Pengadilan Tinggi Madras memutuskan bahwa aset digital memenuhi syarat sebagai properti menurut hukum India, mencegah bursa kripto WazirX dari merelokasikan kepemilikan XRP pengguna untuk menutupi kerugian dari serangan siber 2024 yang menghancurkan.
Hakim N. Anand Venkatesh mengeluarkan putusan tersebut pada 25 Oktober 2025, memberikan perlindungan interim kepada seorang investor yang berusaha mencegah bursa dari mendistribusikan kembali 3,532 token XRP miliknya - yang nilainya sekitar $9,400 - sebagai bagian dari skema kontroversial "sosialisasi kerugian" setelah peretasan senilai $230 juta pada Juli 2024.
Kemenangan Penting untuk Hak Pengguna
Kasus ini berkisar pada Rhutikumari, yang membeli token XRP-nya pada Januari 2024 seharga sekitar 198,516 rupee (sekitar $2,400). Ketika WazirX membekukan semua akun pengguna setelah pelanggaran besar-besaran, investor tersebut berpendapat bahwa kepemilikannya secara fundamental berbeda dari token berbasis Ethereum yang dicuri dan tidak boleh menjadi subjek distribusi kerugian di seluruh platform.
"Apa yang dimiliki oleh pemohon sebagai mata uang kripto adalah 3532.30 koin XRP. Apa yang menjadi subjek serangan siber pada 18.7.2024 di platform WazirX adalah koin ERC 20, yang merupakan mata uang kripto yang sepenuhnya berbeda dan tidak dimiliki oleh pemohon," pengadilan mengamati.
Putusan ini menetapkan bahwa kepemilikan mata uang kripto memiliki "semua karakteristik hakiki dari properti" meskipun tidak berwujud dan tidak diakui sebagai alat pembayaran yang sah. Klasifikasi ini berarti aset digital dapat dimiliki, dinikmati, dan ditahan dalam kepercayaan - suatu perkembangan penting untuk yurisprudensi kripto yang berkembang di India.
Memahami Rencana Pemulihan Kontroversial WazirX
Setelah serangan siber 18 Juli 2024, WazirX mengusulkan skema restrukturisasi yang akan menyebarkan kerugian secara proporsional di antara semua pengguna, terlepas dari apakah aset spesifik mereka terpengaruh oleh pelanggaran tersebut. Di bawah pendekatan "sosialisasi kerugian" ini, bahkan pengguna yang memegang mata uang kripto yang tidak terkait dengan token ERC-20 yang dicuri akan menyerap sebagian dari kegagalan operasional platform.
Perusahaan induk bursa, Zettai Pte Ltd. berbasis di Singapura, mendapatkan persetujuan dari 95,7% kreditur yang berpartisipasi untuk rencana restrukturisasi melalui Pengadilan Tinggi Singapura. Namun, keputusan Pengadilan Tinggi Madras menunjukkan bahwa pengguna India masih dapat mencari perlindungan hukum domestik meskipun tempat hukum perusahaan berada di luar negeri.
Hakim Venkatesh dengan tegas menolak anggapan bahwa aset pengguna yang tidak terpengaruh dapat dibekukan untuk menutupi kerugian platform, menyebut gagasan "sosialisasi" kerugian itu "tidak masuk akal dan tidak didukung oleh kontrak." Konten: lanskap seputar kepemilikan cryptocurrency di India semakin didefinisikan melalui intervensi yudisial alih-alih tindakan legislatif.
Untuk ribuan pengguna India yang masih menunggu pemulihan dana mereka dari peretasan tahun 2024, keputusan Madras menandai kemenangan hukum nyata pertama.

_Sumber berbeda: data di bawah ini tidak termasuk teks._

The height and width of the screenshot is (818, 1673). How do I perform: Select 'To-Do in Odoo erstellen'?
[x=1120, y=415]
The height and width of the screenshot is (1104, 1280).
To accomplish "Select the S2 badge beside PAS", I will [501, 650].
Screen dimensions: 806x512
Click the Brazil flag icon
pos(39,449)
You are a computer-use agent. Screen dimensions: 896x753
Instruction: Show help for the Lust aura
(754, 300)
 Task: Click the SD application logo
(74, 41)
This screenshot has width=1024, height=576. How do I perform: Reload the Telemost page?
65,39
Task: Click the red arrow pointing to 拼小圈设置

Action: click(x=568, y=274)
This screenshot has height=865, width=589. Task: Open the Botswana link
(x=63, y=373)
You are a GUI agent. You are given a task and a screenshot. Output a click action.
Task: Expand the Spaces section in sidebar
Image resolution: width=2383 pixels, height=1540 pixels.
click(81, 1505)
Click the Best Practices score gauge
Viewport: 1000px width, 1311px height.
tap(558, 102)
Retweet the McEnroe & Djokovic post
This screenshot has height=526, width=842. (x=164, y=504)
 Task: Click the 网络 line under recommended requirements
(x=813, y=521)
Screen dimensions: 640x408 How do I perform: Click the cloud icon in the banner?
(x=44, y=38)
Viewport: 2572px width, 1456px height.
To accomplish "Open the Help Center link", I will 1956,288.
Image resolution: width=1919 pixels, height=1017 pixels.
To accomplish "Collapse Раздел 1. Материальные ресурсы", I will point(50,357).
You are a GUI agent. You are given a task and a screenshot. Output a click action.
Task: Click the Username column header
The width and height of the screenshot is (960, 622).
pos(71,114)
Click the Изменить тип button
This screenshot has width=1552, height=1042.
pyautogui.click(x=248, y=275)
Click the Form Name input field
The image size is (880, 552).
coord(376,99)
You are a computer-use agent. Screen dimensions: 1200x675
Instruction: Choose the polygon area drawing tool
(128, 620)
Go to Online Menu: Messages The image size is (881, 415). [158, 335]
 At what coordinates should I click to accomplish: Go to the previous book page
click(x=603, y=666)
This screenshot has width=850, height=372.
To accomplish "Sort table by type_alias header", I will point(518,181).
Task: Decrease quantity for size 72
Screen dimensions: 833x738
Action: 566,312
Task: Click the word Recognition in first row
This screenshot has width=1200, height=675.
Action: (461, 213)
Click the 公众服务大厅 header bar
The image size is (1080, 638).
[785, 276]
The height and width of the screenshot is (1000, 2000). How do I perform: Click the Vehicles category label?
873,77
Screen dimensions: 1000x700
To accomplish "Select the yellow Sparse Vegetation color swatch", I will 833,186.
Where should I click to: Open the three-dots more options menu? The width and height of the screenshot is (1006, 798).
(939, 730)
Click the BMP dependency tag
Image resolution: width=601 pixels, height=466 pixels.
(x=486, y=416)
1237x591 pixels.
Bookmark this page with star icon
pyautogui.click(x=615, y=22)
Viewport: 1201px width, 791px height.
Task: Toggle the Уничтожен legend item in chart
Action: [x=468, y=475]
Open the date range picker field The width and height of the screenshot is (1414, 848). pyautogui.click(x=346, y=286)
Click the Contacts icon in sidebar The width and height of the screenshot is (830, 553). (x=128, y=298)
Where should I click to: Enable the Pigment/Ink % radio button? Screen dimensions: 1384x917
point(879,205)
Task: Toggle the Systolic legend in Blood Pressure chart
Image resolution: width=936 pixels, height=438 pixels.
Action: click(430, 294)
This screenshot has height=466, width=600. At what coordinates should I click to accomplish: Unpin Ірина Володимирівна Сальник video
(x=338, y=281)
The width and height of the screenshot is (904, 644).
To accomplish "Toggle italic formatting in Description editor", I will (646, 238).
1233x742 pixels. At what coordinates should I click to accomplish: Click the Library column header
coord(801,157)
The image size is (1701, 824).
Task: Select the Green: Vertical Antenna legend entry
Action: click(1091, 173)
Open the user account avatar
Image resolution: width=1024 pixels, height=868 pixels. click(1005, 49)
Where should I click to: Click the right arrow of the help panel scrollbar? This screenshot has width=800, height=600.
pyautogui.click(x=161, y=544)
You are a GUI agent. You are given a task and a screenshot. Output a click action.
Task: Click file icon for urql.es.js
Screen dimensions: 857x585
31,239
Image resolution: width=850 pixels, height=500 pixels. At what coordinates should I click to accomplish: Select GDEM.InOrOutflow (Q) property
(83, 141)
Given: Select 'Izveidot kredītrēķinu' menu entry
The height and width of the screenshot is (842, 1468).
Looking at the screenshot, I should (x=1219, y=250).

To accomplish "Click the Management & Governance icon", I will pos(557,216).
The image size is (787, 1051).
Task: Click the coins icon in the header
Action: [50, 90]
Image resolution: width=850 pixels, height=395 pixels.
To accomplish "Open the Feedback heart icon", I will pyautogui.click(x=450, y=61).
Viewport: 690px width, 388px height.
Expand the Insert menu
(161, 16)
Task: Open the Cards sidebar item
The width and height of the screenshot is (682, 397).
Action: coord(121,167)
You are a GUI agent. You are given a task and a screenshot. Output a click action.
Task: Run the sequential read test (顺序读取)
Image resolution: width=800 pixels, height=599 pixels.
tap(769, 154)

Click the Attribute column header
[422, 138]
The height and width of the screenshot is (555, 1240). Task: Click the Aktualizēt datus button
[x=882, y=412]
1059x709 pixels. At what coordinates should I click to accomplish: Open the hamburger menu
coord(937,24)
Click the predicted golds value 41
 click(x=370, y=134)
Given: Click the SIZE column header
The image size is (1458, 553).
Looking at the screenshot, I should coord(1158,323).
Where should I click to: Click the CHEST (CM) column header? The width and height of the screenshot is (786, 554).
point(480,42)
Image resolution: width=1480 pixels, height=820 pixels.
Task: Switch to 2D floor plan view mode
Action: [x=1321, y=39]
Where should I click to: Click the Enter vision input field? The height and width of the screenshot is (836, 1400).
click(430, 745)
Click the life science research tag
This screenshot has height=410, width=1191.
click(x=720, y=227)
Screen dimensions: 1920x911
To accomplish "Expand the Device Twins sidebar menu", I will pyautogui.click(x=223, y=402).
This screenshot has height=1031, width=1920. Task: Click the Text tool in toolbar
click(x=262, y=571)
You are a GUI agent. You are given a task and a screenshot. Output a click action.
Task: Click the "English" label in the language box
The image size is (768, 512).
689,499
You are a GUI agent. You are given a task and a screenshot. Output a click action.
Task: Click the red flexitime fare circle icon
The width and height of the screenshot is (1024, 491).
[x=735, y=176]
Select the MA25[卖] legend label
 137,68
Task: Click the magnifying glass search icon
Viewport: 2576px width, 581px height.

Meskipun itu tidak menghilangkan risiko inheren dalam perdagangan cryptocurrency, keputusan tersebut menetapkan kerangka kerja yang jelas untuk akuntabilitas dan perlindungan pengguna.
Bulan-bulan mendatang akan mengungkap apakah keputusan pengadilan ini akan menjadi katalis untuk regulasi kripto yang komprehensif di India atau tetap menjadi interpretasi yudisial terisolasi dalam perbatasan hukum yang berkembang. Yang pasti adalah bahwa pengadilan India telah dengan tegas menetapkan cryptocurrency sebagai bentuk properti yang dilindungi - perkembangan yang memperkuat kepercayaan investor dan menuntut platform bertanggung jawab untuk melindungi aset digital.